→ **WHAT NEEDS TO BE DONE**
Put every row below into a numbered list, omitting any blank lines.

→ **DATA IN THIS EXERCISE**
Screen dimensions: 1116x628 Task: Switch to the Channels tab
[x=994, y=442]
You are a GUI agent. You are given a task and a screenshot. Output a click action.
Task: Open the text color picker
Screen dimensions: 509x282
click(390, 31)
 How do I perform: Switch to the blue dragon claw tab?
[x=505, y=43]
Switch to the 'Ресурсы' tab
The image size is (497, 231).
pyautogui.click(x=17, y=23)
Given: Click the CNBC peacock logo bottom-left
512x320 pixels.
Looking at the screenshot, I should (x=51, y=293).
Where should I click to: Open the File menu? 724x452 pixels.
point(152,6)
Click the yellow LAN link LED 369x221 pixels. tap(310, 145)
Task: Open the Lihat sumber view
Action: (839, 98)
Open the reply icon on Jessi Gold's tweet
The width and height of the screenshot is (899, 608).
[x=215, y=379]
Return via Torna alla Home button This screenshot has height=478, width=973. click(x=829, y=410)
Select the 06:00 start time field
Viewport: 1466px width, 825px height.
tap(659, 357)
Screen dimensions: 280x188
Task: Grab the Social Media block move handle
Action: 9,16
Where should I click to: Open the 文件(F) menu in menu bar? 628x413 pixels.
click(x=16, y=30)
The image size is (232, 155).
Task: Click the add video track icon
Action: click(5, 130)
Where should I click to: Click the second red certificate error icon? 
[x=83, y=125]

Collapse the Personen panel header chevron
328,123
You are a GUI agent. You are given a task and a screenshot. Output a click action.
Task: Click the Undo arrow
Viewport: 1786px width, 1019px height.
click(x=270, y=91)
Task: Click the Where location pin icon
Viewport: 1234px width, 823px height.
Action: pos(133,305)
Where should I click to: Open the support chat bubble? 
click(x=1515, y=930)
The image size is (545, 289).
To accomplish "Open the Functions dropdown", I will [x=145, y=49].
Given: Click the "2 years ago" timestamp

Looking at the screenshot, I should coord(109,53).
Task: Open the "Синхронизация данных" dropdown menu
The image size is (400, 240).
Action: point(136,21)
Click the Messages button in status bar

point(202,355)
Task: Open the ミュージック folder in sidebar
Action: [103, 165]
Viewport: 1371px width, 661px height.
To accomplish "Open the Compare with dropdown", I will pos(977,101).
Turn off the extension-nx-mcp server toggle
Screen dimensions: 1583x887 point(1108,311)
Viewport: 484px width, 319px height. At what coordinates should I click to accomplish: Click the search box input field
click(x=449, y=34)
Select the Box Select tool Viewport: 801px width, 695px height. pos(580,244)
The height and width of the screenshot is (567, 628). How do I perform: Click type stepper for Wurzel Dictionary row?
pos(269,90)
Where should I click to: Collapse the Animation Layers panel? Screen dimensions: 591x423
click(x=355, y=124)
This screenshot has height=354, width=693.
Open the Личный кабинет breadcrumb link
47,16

→ **ANSWER FOR THIS EXERCISE**
1. Screen dimensions: 1116x628 Task: Switch to the Channels tab
2. [x=994, y=442]
3. You are a GUI agent. You are given a task and a screenshot. Output a click action.
4. Task: Open the text color picker
5. Screen dimensions: 509x282
6. click(390, 31)
7.  How do I perform: Switch to the blue dragon claw tab?
8. [x=505, y=43]
9. Switch to the 'Ресурсы' tab
10. The image size is (497, 231).
11. pyautogui.click(x=17, y=23)
12. Given: Click the CNBC peacock logo bottom-left
13. 512x320 pixels.
14. Looking at the screenshot, I should (x=51, y=293).
15. Where should I click to: Open the File menu? 724x452 pixels.
16. point(152,6)
17. Click the yellow LAN link LED 369x221 pixels. tap(310, 145)
18. Task: Open the Lihat sumber view
19. Action: (839, 98)
20. Open the reply icon on Jessi Gold's tweet
21. The width and height of the screenshot is (899, 608).
22. [x=215, y=379]
23. Return via Torna alla Home button This screenshot has height=478, width=973. click(x=829, y=410)
24. Select the 06:00 start time field
25. Viewport: 1466px width, 825px height.
26. tap(659, 357)
27. Screen dimensions: 280x188
28. Task: Grab the Social Media block move handle
29. Action: 9,16
30. Where should I click to: Open the 文件(F) menu in menu bar? 628x413 pixels.
31. click(x=16, y=30)
32. The image size is (232, 155).
33. Task: Click the add video track icon
34. Action: click(5, 130)
35. Where should I click to: Click the second red certificate error icon? 
36. [x=83, y=125]
37. Collapse the Personen panel header chevron
38. 328,123
39. You are a GUI agent. You are given a task and a screenshot. Output a click action.
40. Task: Click the Undo arrow
41. Viewport: 1786px width, 1019px height.
42. click(x=270, y=91)
43. Task: Click the Where location pin icon
44. Viewport: 1234px width, 823px height.
45. Action: pos(133,305)
46. Where should I click to: Open the support chat bubble? 
47. click(x=1515, y=930)
48. The image size is (545, 289).
49. To accomplish "Open the Functions dropdown", I will [x=145, y=49].
50. Given: Click the "2 years ago" timestamp
51. Looking at the screenshot, I should coord(109,53).
52. Task: Open the "Синхронизация данных" dropdown menu
53. The image size is (400, 240).
54. Action: point(136,21)
55. Click the Messages button in status bar
56. point(202,355)
57. Task: Open the ミュージック folder in sidebar
58. Action: [103, 165]
59. Viewport: 1371px width, 661px height.
60. To accomplish "Open the Compare with dropdown", I will pos(977,101).
61. Turn off the extension-nx-mcp server toggle
62. Screen dimensions: 1583x887 point(1108,311)
63. Viewport: 484px width, 319px height. At what coordinates should I click to accomplish: Click the search box input field
64. click(x=449, y=34)
65. Select the Box Select tool Viewport: 801px width, 695px height. pos(580,244)
66. The height and width of the screenshot is (567, 628). How do I perform: Click type stepper for Wurzel Dictionary row?
67. pos(269,90)
68. Where should I click to: Collapse the Animation Layers panel? Screen dimensions: 591x423
69. click(x=355, y=124)
70. This screenshot has height=354, width=693.
71. Open the Личный кабинет breadcrumb link
72. 47,16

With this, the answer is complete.